** Given exercise **
Rewrite the lines of all the items, substituting "Display size" for every "Screen dimensions" and changing nothing else. Omit the pictures from your answer.

===

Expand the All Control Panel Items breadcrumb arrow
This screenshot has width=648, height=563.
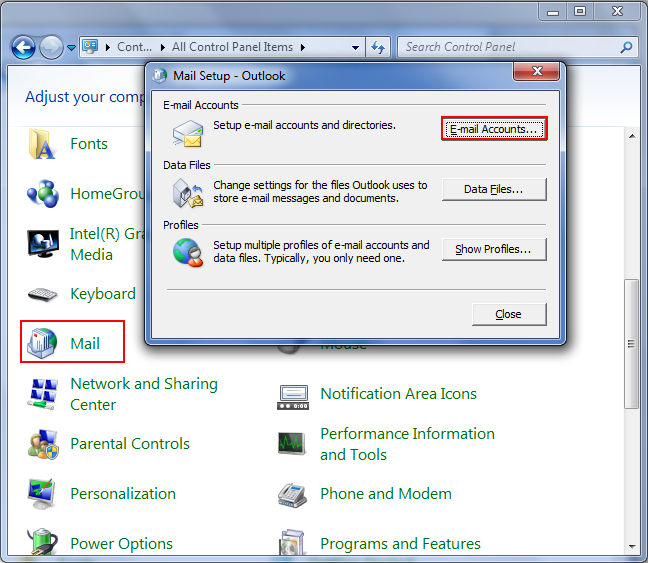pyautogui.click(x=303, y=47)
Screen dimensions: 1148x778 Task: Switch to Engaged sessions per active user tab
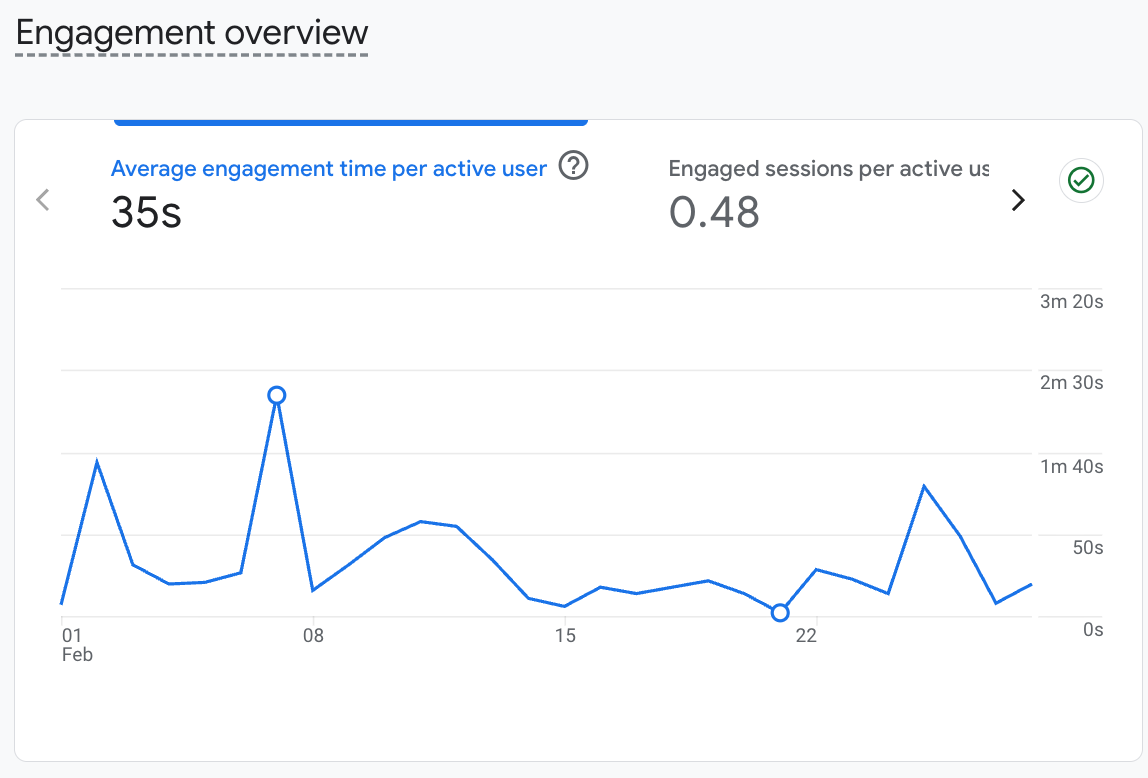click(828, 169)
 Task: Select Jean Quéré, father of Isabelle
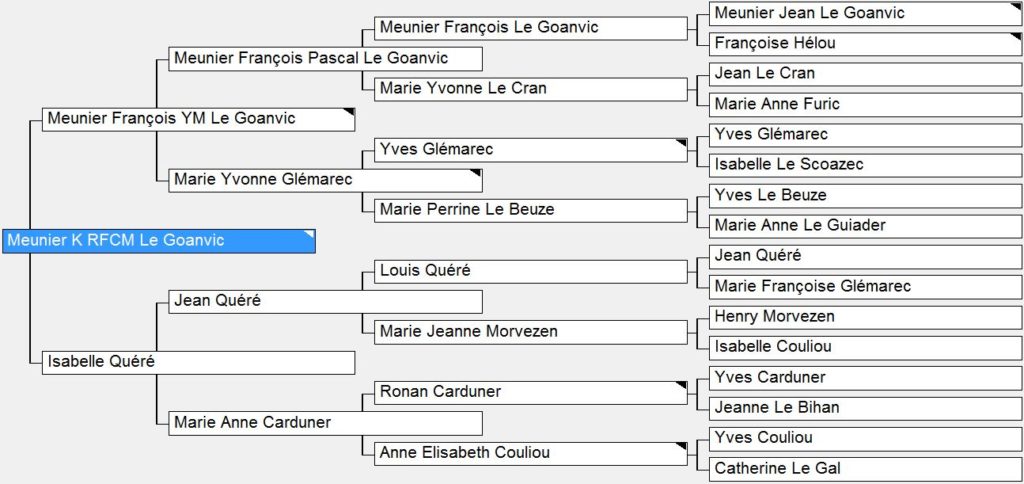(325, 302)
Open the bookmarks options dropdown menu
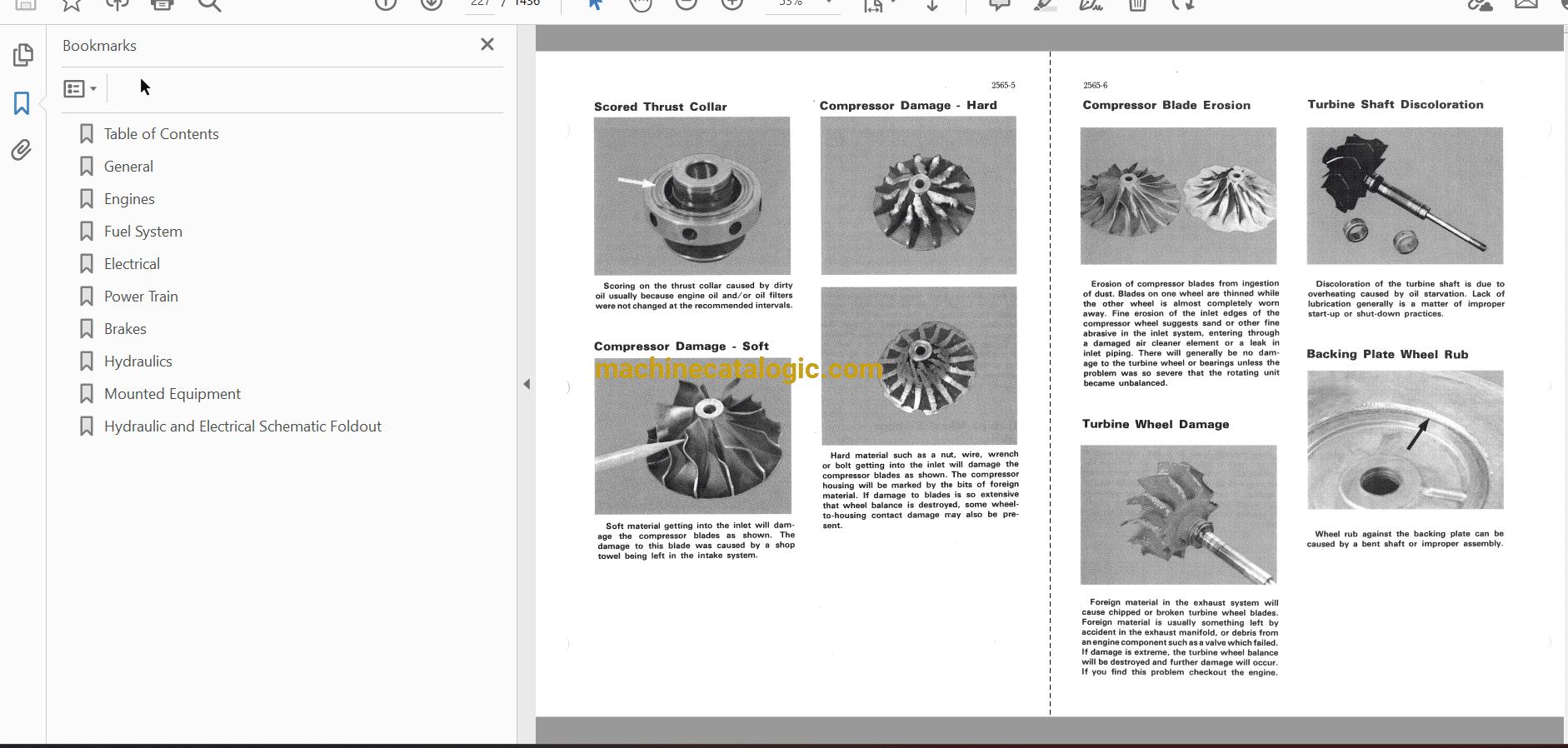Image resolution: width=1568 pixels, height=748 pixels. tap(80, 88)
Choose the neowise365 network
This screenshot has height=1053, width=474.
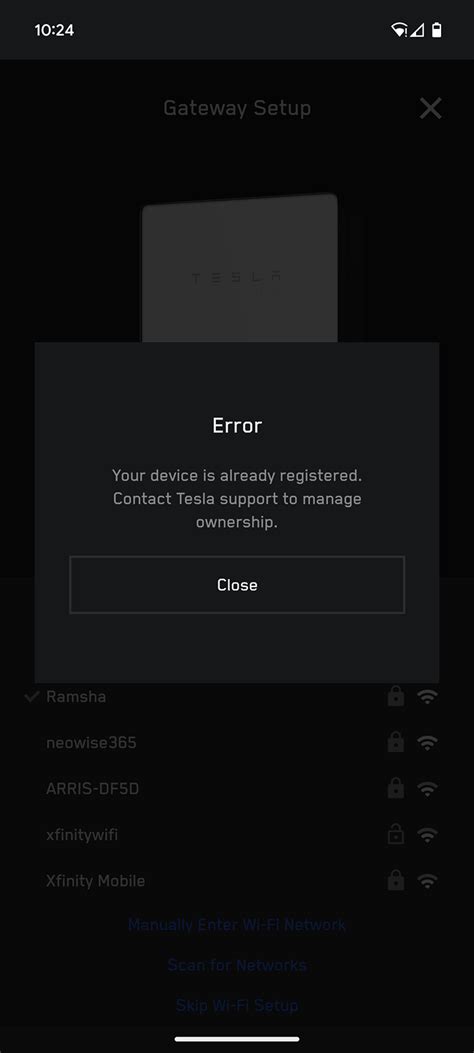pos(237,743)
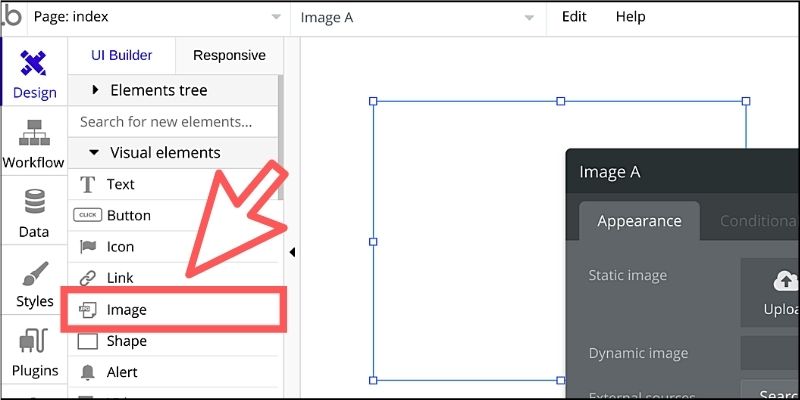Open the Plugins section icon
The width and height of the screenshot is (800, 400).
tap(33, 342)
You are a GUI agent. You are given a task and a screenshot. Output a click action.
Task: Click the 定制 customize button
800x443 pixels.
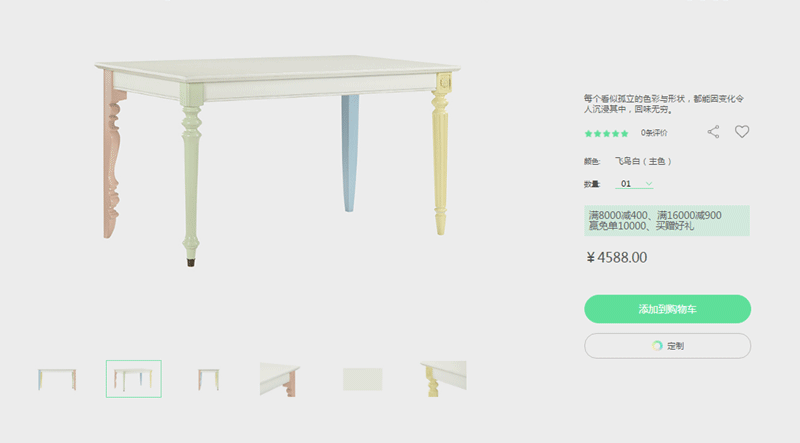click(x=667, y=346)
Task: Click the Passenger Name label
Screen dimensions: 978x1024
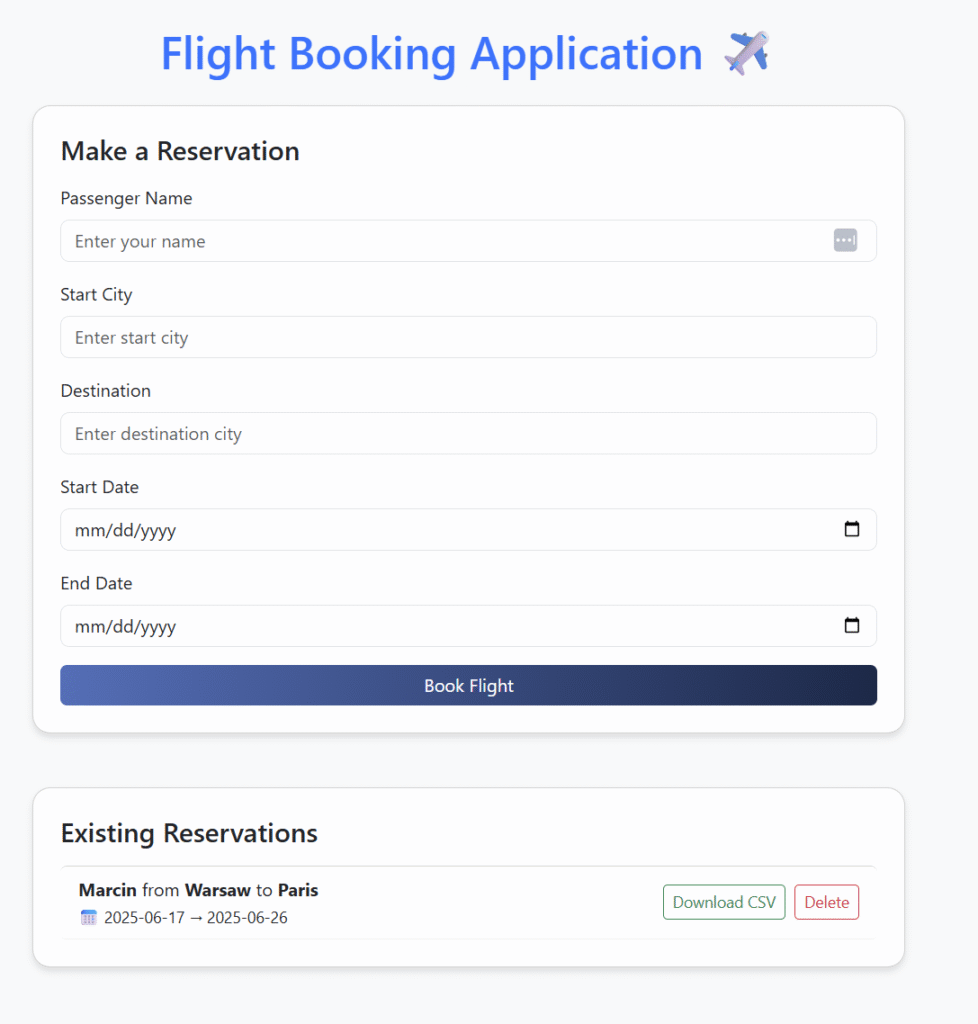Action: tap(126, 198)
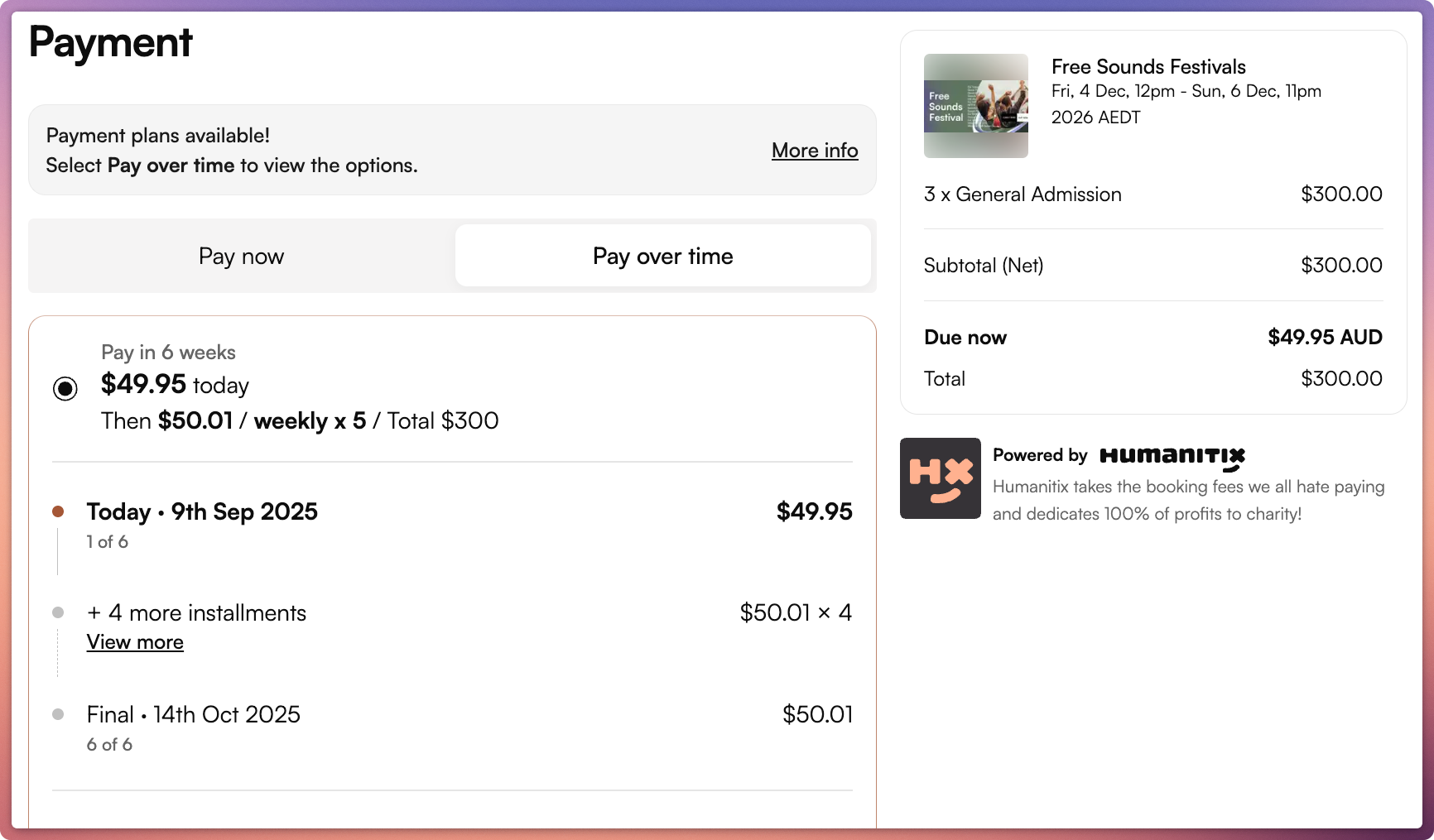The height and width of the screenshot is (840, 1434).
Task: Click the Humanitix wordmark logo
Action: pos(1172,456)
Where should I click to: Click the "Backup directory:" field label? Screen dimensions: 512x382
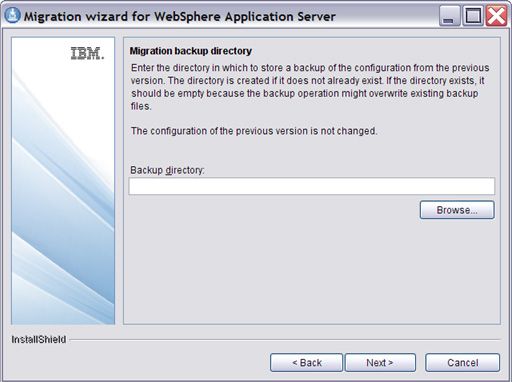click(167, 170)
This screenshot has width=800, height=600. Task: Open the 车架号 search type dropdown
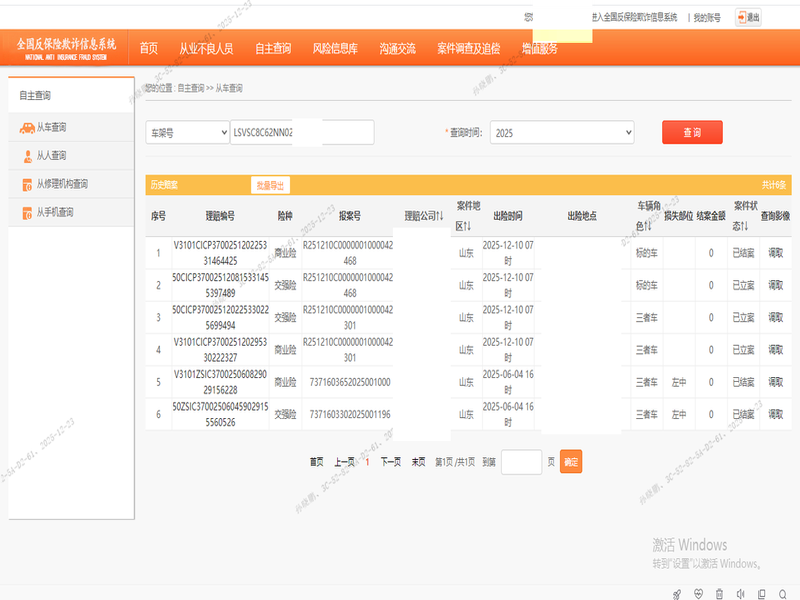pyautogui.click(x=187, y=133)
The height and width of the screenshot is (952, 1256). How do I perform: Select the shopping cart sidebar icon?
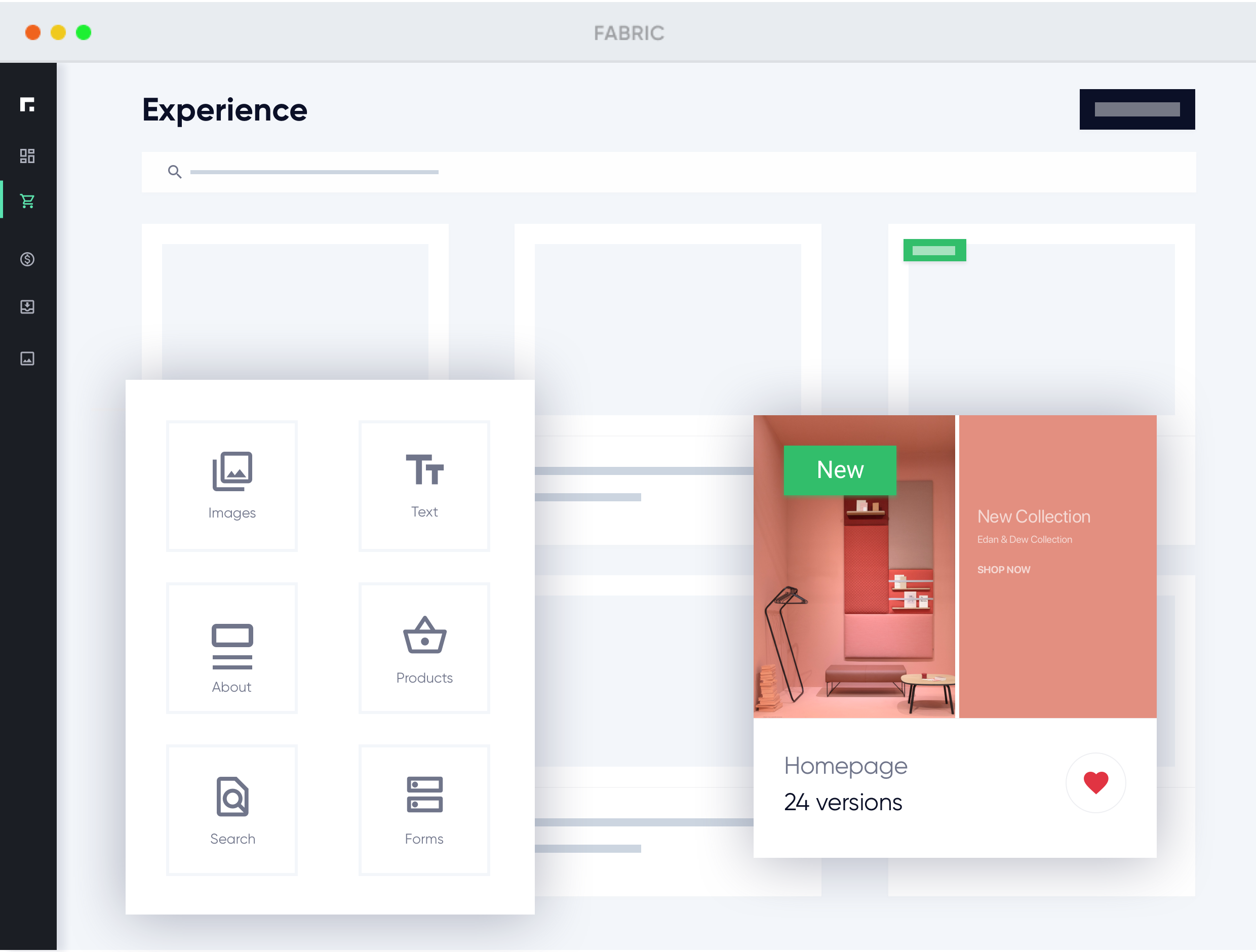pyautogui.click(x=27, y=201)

===

** The response **
Expand the All Control Panel Items breadcrumb arrow
This screenshot has width=648, height=563.
pyautogui.click(x=303, y=47)
Display size: 1148x778 Task: Switch to Engaged sessions per active user tab
click(828, 169)
 Task: Select Jean Quéré, father of Isabelle
(325, 302)
Open the bookmarks options dropdown menu
Image resolution: width=1568 pixels, height=748 pixels. tap(80, 88)
Choose the neowise365 network
This screenshot has height=1053, width=474.
pos(237,743)
Open the Plugins section icon
The width and height of the screenshot is (800, 400).
tap(33, 342)
You are a GUI agent. You are given a task and a screenshot. Output a click action.
Task: Click the 定制 customize button
800x443 pixels.
click(x=667, y=346)
Task: Click the Passenger Name label
Display size: 978x1024
Action: tap(126, 198)
The height and width of the screenshot is (840, 1434).
Task: Click the Humanitix wordmark logo
Action: pos(1172,456)
Where should I click to: Click the "Backup directory:" field label? Display size: 512x382
click(167, 170)
This screenshot has width=800, height=600. Task: Open the 车架号 search type dropdown
pyautogui.click(x=187, y=133)
The height and width of the screenshot is (952, 1256). How do I perform: Select the shopping cart sidebar icon?
pyautogui.click(x=27, y=201)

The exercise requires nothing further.